Working with data
The steps I think should be followed when working with data:
1 – find out as much as you can about the data, from its original source
2 – collect and clean the data
3 – explore the data, get to know it
4 – find some stories
5 – tell some stories
As for the visual? Don’t think of it as one visual. There’ll be visuals used in exploring, different, better suited ones for finding stories, and different, simpler ones for telling.
Don’t be tempted to throw all the data at the audience just to prove the process you’ve been through. It could even be that what you’ve found out is in fact best followed up in words, pictures or video.
Thinking as I write, I suppose the above steps are in fact the steps data journalism involves. And this may result in a data visualisation, but it doesn’t have to.
I’ve been finally prompted to write the above by related talks I heard at The Design of Understanding last week. You’ll find more discussion of them below if you’re interested.
In this world of all things data, Michael Blastland is a guiding voice worth listening to. In the context of creating data visualisations people often get so caught up in the process of creating the visual that they forget to spend time finding out about the data upon which it is based. Seeing data pinned down by a visualisation has the effect of making the data appear to be concrete. But if you haven’t bothered to find out more about the provenance of said data then in reality the visualisation is likely to be misleading at best, wrong at worst.
The news panel raised the question of which part of the team should provide the interpretation of the data, so by implication also tackle the validity problem. The current scenario is that, in the face of deadlines and a shortage of data handling expertise, everyone tends to bury their head in the sand on this.

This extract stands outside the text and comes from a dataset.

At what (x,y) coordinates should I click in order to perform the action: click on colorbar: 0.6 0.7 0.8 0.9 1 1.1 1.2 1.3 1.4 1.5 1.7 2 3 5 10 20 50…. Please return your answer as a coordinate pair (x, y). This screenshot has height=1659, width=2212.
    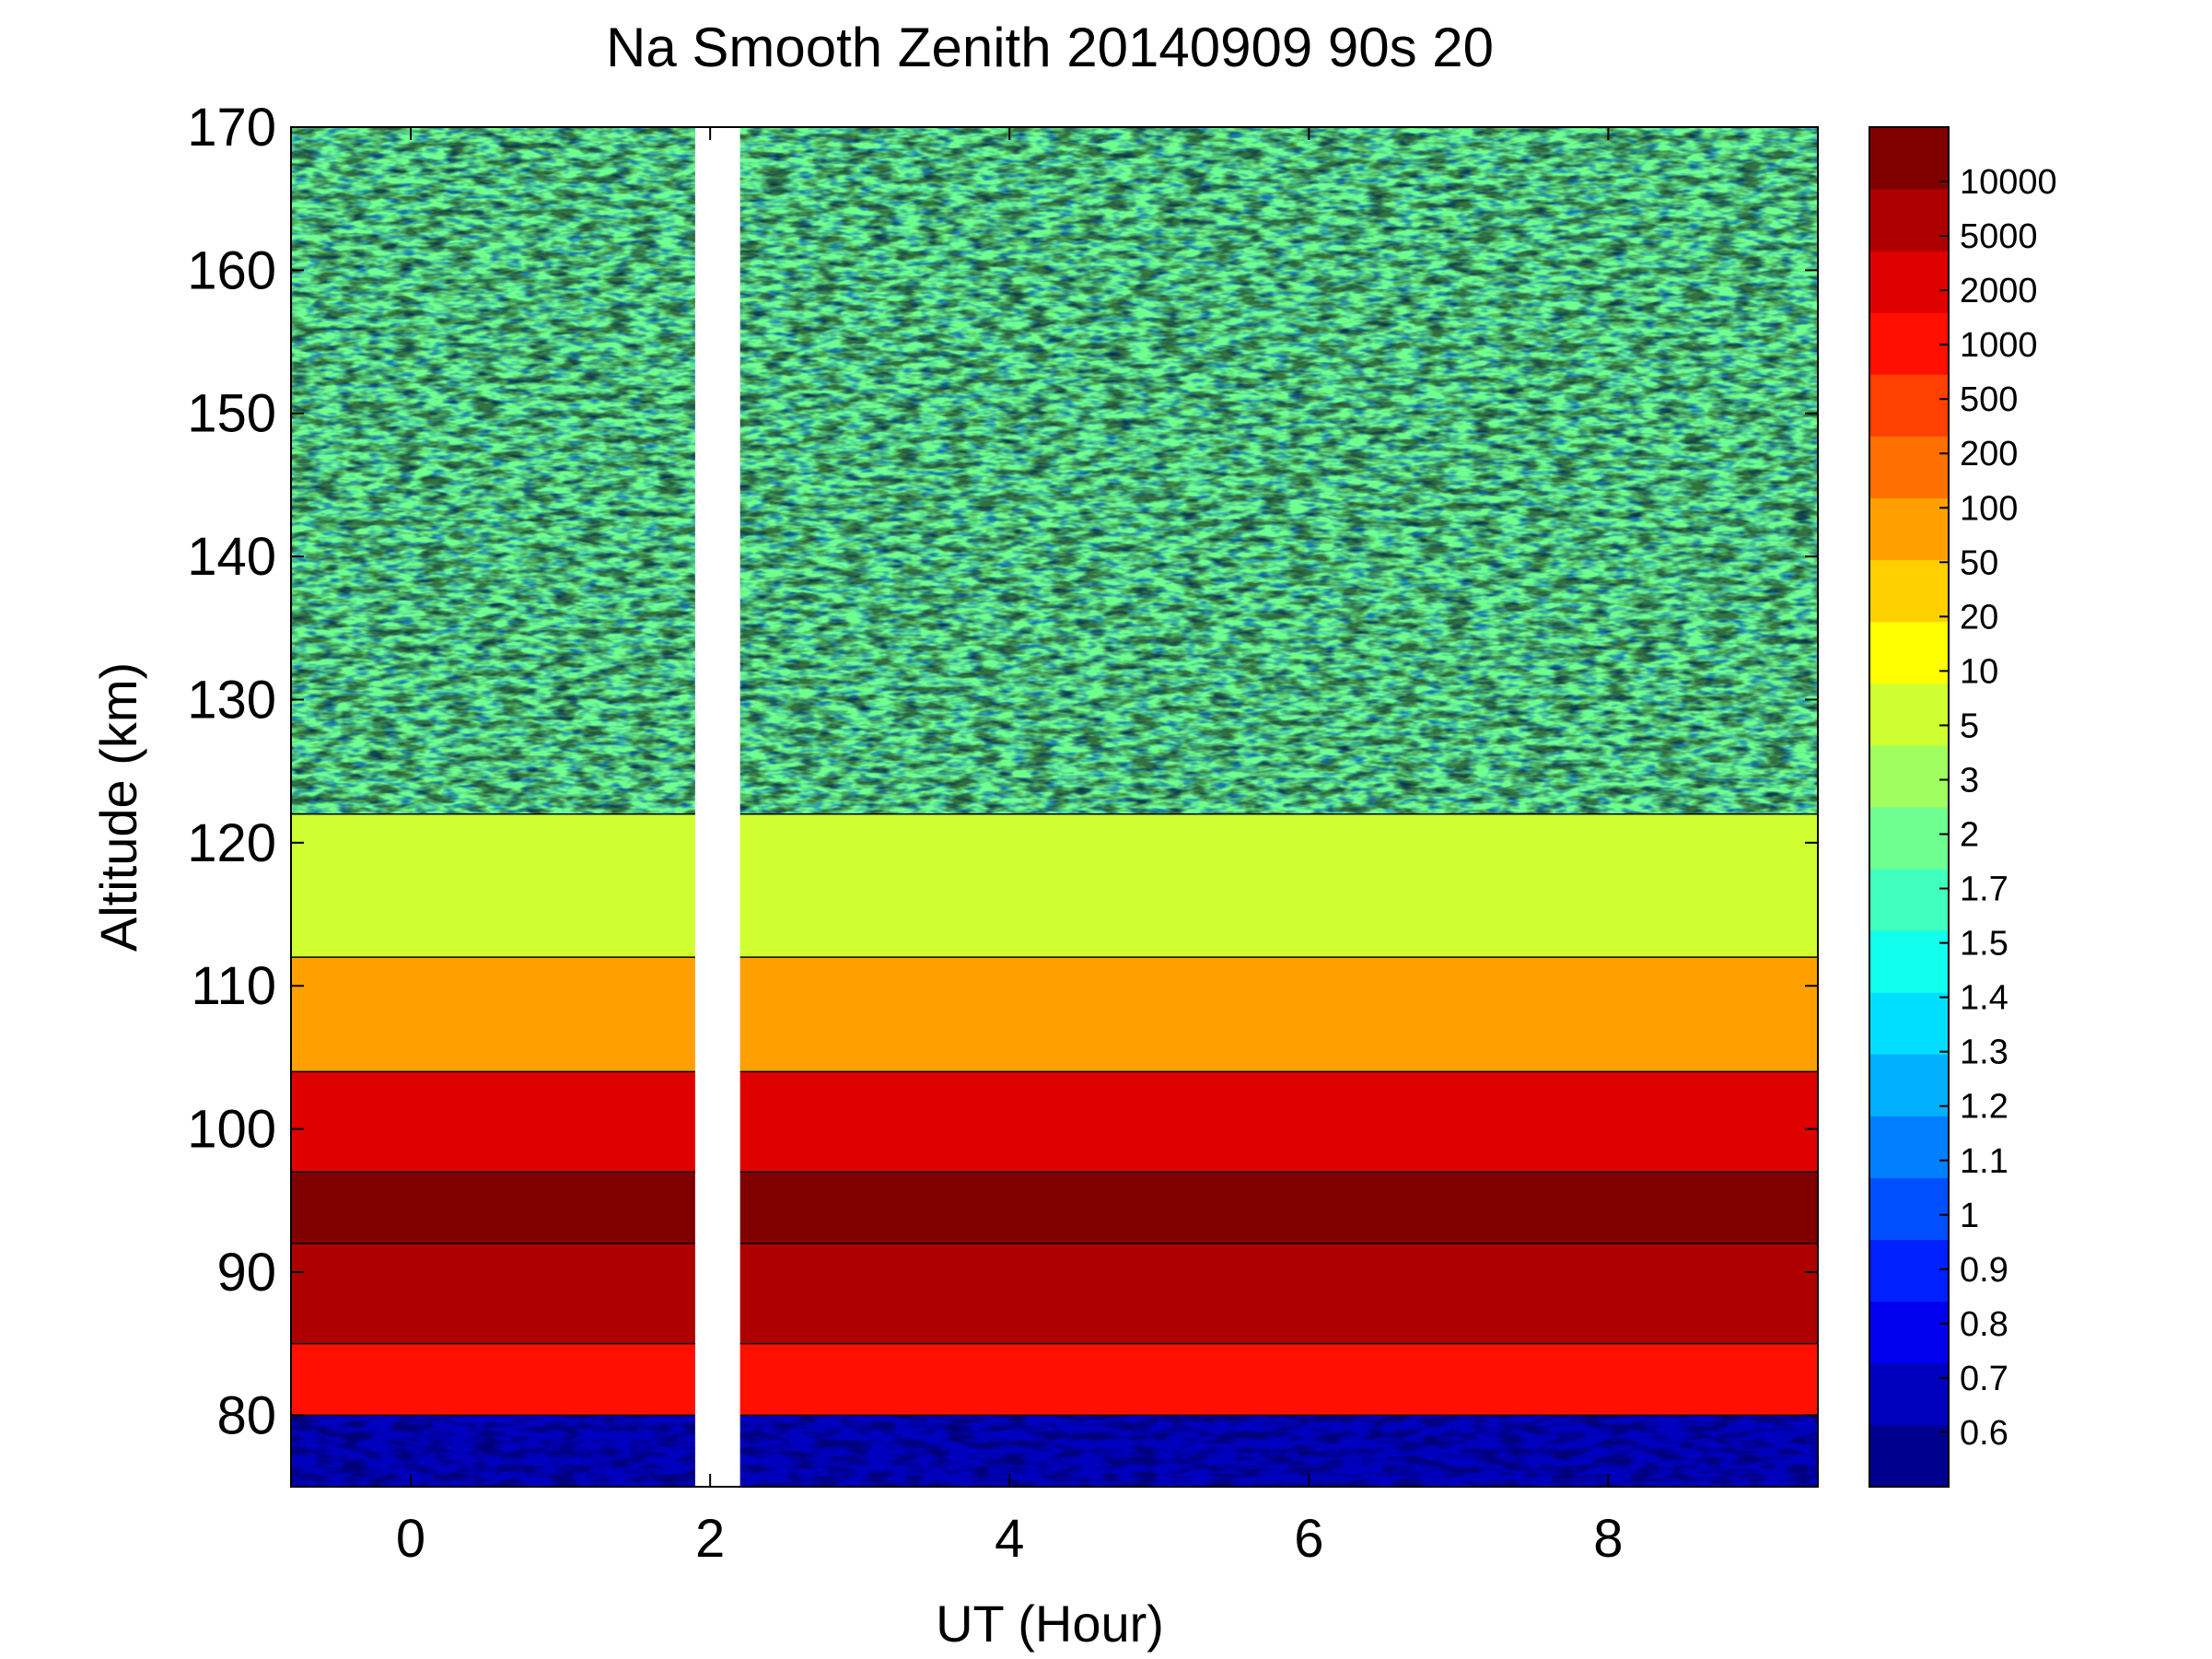
    Looking at the image, I should click on (1963, 807).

By way of example BERG’s Schooloscope project was put in the spotlight. While it’s an unrivalled success in terms of making a dry, dense table of data digestible and friendly, Blastland pointed out that the margins of uncertainty for a large chunk of the data are so wide that they invalidate it. But no-one had any solutions on how to visualise uncertainty. I feel a conference coming on… The Design of Uncertainty?
Accuracy of the data aside, Jack Schulz of BERG’s analogy for working with data was to treat it as a material – only by knowing its properties will you know how best to work with it. This is something I strongly agree with, as per top of this post.